Chapter 18 - GLM Flashcards
What are explanatory variables
They are inputs into a model that are expected to influence the response variable.
What are response variables
They are outputs from the model that are likely to be affected by the explanatory variables
What are categorical values and non-categorical values
They are explanatory variables that are used for modelling where the values of each level are distinct, and often cannot be given any natural ordering or score.
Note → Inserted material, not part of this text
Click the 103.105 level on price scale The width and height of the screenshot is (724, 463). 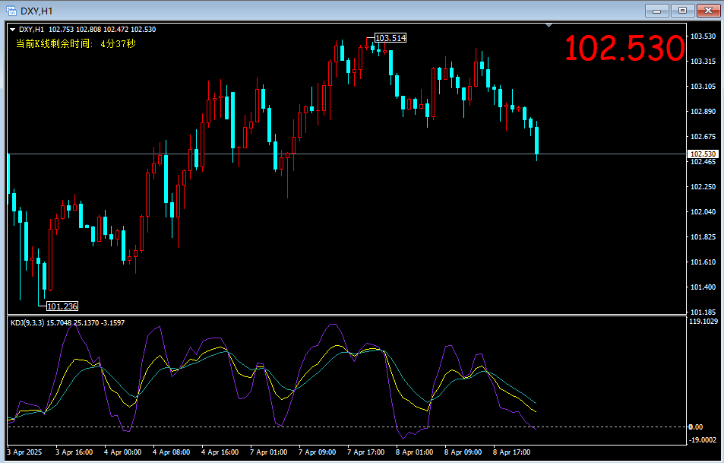pos(703,87)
Eg. gender which takes on the value male or female.
Non-categorical values can take numerical values, eg age
What are the drawbacks of using a normal model for linear regression
CLAN
- The normal distribution has a CONSTANT variance, which may not be appropriate for the variable being modelled
- More than 2 explanatory variables makes the time LONG to compute
- The normal model ADDS together the effects of the different explanatory variables, but this is seldom what is observed in practice
- It assumes that the response variable, Y, has a NORMAL distribution , which may not be appropriate for the variable being modelled
How does GLMs address the problems for the normal model for linear regression
- The response variable can take any distribution from the exponential family - it no longer has to take the normal distribution
- A link function is introduced - this acts to remove the assumption that the effects of different variables must simply be added together
What is the purpose of the link function
- The link function acts to remove the assumption that the effects of different variables must simply be added together
What does the deviance of a model compare
It compares the observed value Yi to the fitted value Ui
In essence, the deviance is a measure of how much the fitted values differ from the obervations
What do the chi-squared statistic measure
This measures whether the inclusion of one or more additional explanatory variables in a model improves the fit significantly
What can be used to measure the uncertainty in the parameter estimators used in GLM
The Cramer-rao lower bound
What are deviance residuals
Is a measure of the distance between the actual observation and the fitted values
What are standardised pearson residuals
It is the difference between the observed response and the predicted value,
adjusted for the standard deviation of the predicted value
and the leverage of the observed response
What is Cook’s distance used for
It is used to estimate the influence of a data point on the model results
Cook’s distance of 1 or more is considered to merit closer examination in the analysis
What is Aliasing
Aliasing occurs when there is dependency among the observed covariates. i.e one covariate may be identical to some linear combination of other covariates
What is intrinsic aliasing
This occurs because of dependencies inherent in the definition of the covariates.
These intrinsic dependencies arise most commonly whenever categorical variables are included in the model.
What is Extrinsic aliasing
It arises from a dependency among the covariates. It arises when the dependency results from the nature of the data itself, rather than as a result of the inherent properties of the covariates.